_Text segment_
Also, in the passive circuit the photodetector bias will vary as its output current changes. The bias on the photodetector in the active circuit will be constant. This could be important if you care about the capacitance of the detector changing.

Both of these effects might mean that you can use a higher resistance value in the active circuit, which will reduce the Johnson noise contribution from that resistor, which gets to your question about accuracy. In either case you'll want to add a capacitor in parallel with the resistor in your circuit to limit the noise bandwidth of your receiver. Op-amp vendors have app notes describing how to optimize the noise in transimpedance amplifier circuits (here's one from National)

If you go with the active circuit, you'll also want to pick an amplifier with low thermal drift of the offset current and low flicker noise (assuming your main goal is to measure the dc light power).

_Given data_
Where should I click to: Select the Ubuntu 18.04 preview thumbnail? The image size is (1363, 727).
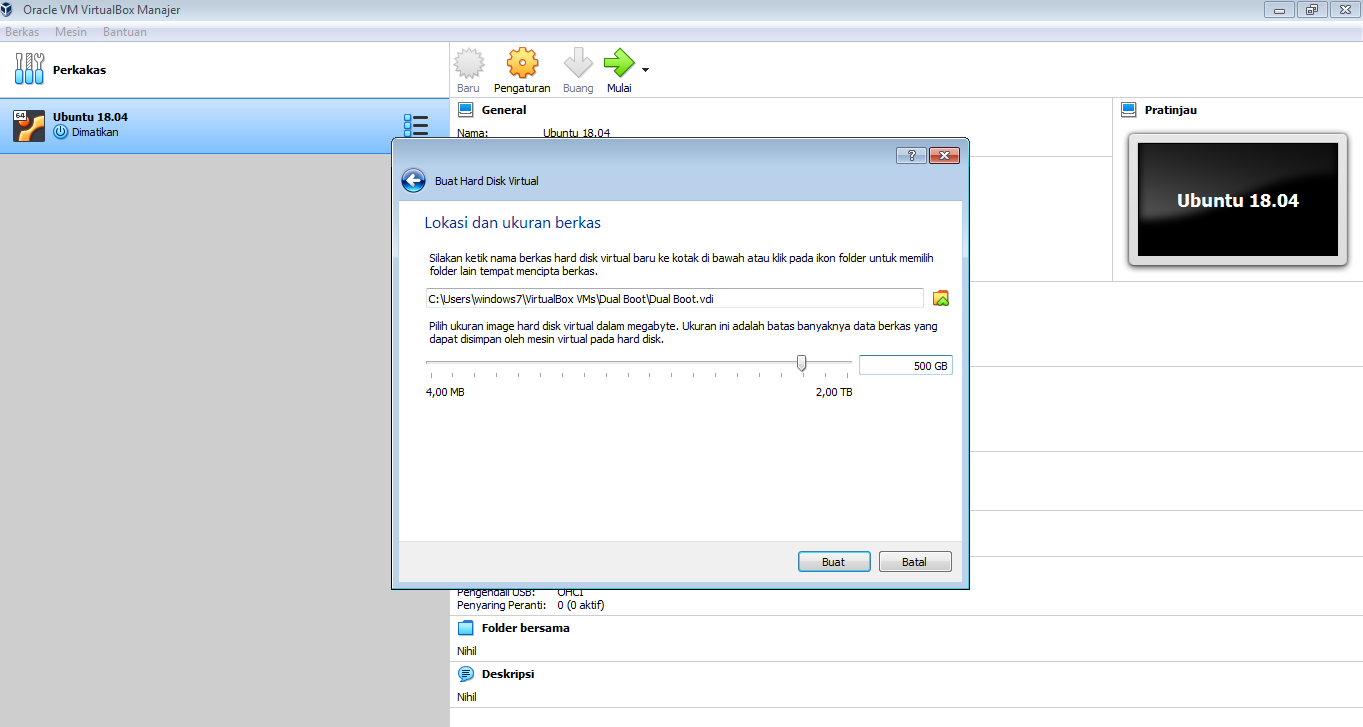(x=1237, y=199)

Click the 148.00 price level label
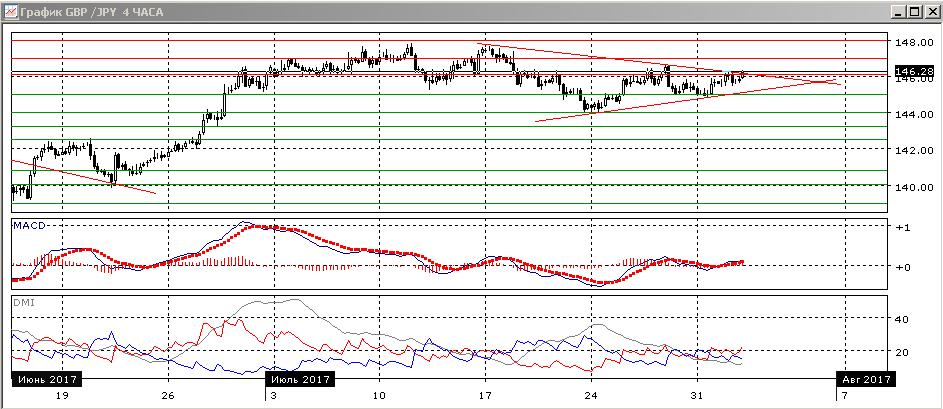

_What the task requires_
Continue the discussion of passive versus active photodetector circuits from its last sentence.

_Answer for this exercise_
I'm not much familiar with phototransistors, but I noticed the datasheet you linked shows nearly 2-to-1 change in collector current for temperature varying from 0 to 100 C. This is probably going to be the limiting factor in your sensor accuracy. Using a photodiode instead of the phototransistor, and making up the gain using the transimpedance amplifier circuit, and carefully selecting the op-amp and resistor you use, you ought to be able to achieve much better accuracy (I'm thinking on the order of a few % over 0 - 100 C, but I may be forgetting some critical issue).

Edit - One more thing

One minor difference (that might be important depending how you use the circuit) is that because its an inverting amplifier the active circuit will require both positive and negative power supplies (or some possibly accuracy-limiting hoop-jumping to avoid them), whereas the passive circuit may be easier to work in a single-supply environment. But even with the passive circuit you'll have to be pretty careful with the next amplifier circuit down the line to keep its accurate when the current is small.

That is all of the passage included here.